La obra de Morel tuvo repercusiones en la creación literaria; mucha de la novelística del siglo XIX estuvo impregnada de esta visión moreliana del progreso y de la historia. En Francia, algunas novelas de Balzac, Zola y Flaubert fueron propagandas explícitas de la degeneración moral, asociaron trastornos mentales con determinados hábitos de higiene o con las condiciones precarias de las ciudades industriales. En Inglaterra, la literatura de ficción también reprodujo con entusiasmo las tesis degenerativas, como sucedió con Arthur Conan Doyle y su personaje Sherlock Holmes, Robert Louis Stevenson y su clásico Doctor Jekyll and Mister Hyde, Herbert G. Wells y los monstruos de su Máquina del tiempo. La lista podríamos extenderla, pero basta decir por ahora que ficción literaria y discursos de la ciencia deliberaban cotidianamente sobre los postulados pesimistas morelianos, los hallazgos evolucionistas de Darwin y a eso se agregó, sobre todo en la década de 1870, la teoría microbiana de Louis Pasteur. Muy cerca de ellos, los políticos se inquietaban por el crecimiento incontrolado de las poblaciones urbanas; algunos explicaban las derrotas bélicas de sus países por algún síntoma de degeneración colectiva; otros inventaban estrategias para vigilar las horas de ocio de los obreros y evitar el aumento del consumo de alucinógenos o las tendencias dipsómanas, entonces recomendaban, muy apegados a la terapéutica moreliana, la creación de asociaciones de temperancia y de socorro mutuo. Algunos científicos sociales se esforzaban por construir estadísticas sobre las condiciones de vivienda en las ciudades industriales; las revistas y boletines médicos y de higiene pública se multiplicaron en la segunda mitad del siglo XIX, siempre nutridos de estudios monográficos tratando de hallar las causas de determinadas enfermedades, de rasgos degenerativos en ciertas clases sociales y, por supuesto, indicando terapéuticas.   

Rafael Núñez, el político colombiano que creemos responsable del uso deliberadamente político del término regeneración como consigna de batalla contra el desorden republicano provocado por las reformas del liberalismo radical, debió conocer muy de cerca aquella intensa discusión de las élites en Europa.
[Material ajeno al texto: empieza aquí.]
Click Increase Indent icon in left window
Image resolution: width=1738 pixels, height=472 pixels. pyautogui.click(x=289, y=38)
Núñez vivió en varios países de Europa entre 1865 y 1874, estuvo en Le Havre, París, Bruselas y Liverpool, de modo que tuvo que conocer de primera mano lo que los científicos y políticos europeos decidían y discutían. De hecho, sus escritos de esos años, publicados como Ensayos de crítica social, indican la familiaridad del político cartagenero con algunos fenómenos sociales y políticos de Europa. En ese lapso conoció los episodios de hambruna padecidos por España, las secuelas de la guerra franco-prusiana, el aumento de la pobreza y la mendicidad en las ciudades británicas.

Se recuerda que Rafael Núñez, en 1878, en calidad de presidente del Senado, pronunció el discurso con que recibe y juramenta al presidente Julián Trujillo y allí dijo que el país estaba en el dilema de una “regeneración administrativa fundamental o catástrofe”. Desde entonces, la regeneración fue lema constante difundido en los periódicos; el propio Núñez, en sus artículos de prensa de 1881 a 1884, se dedicó a darle sustancia a la palabra. Como buen político, quiso demostrar que él no era el único ni el primero que usó públicamente el vocablo en Colombia; recordaba que el general Santos Gutiérrez, en 1868, en un acto de contrición de los liberales radicales, admitió que el país exigía una regeneración.
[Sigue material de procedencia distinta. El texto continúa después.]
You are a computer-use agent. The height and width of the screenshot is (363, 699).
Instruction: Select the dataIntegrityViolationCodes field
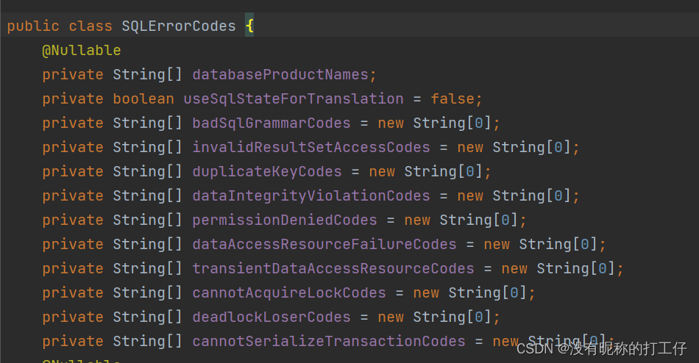(311, 196)
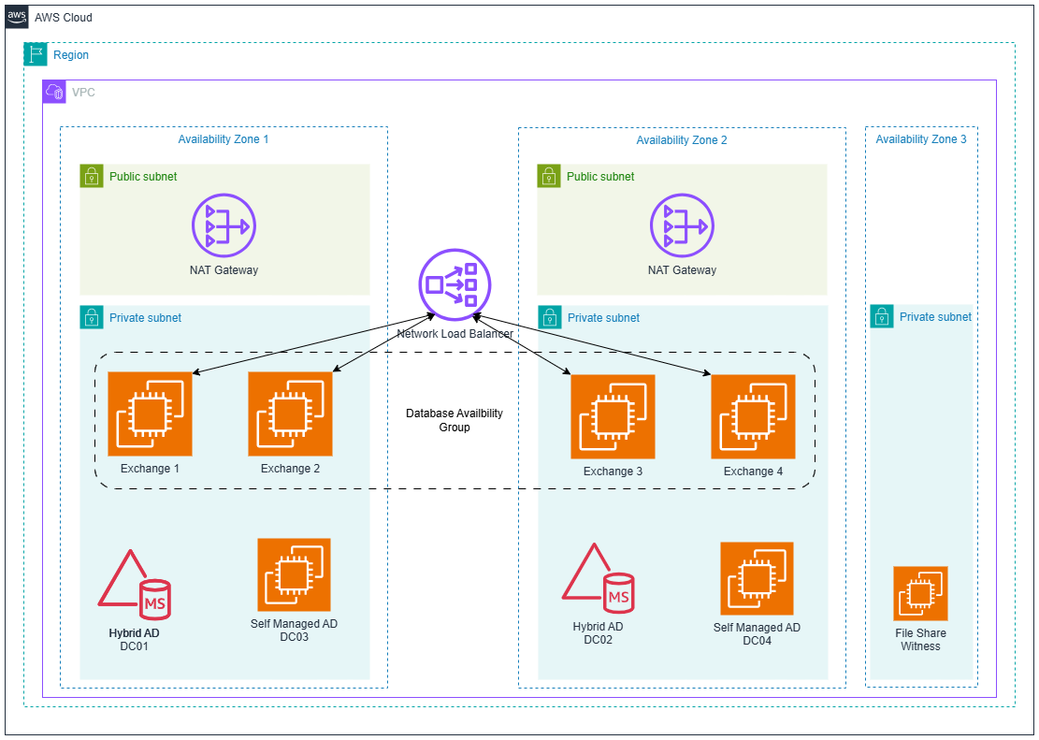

El influyente político cartagenero, especialmente en un artículo de 1882 (Urbi et Orbi), explica la degeneración y la regeneración de Colombia en un lenguaje médico inequívoco. La degeneración del país era un “estado patológico que se revela en la superficie” y que la sociedad es como “un cuerpo humano en convalecencia” que, si no se cuida, estará expuesto “a fáciles recaídas”. Todo esto lo decía en medio de un balance “de media centuria de trastornos” que sólo podían ser superados por un espíritu político regenerador.

Hasta aquí hemos expuesto una intuición que podría llevarnos a examinar con detalle y con otros atisbos interpretativos lo que fue el periodo político de la Regeneración en Colombia.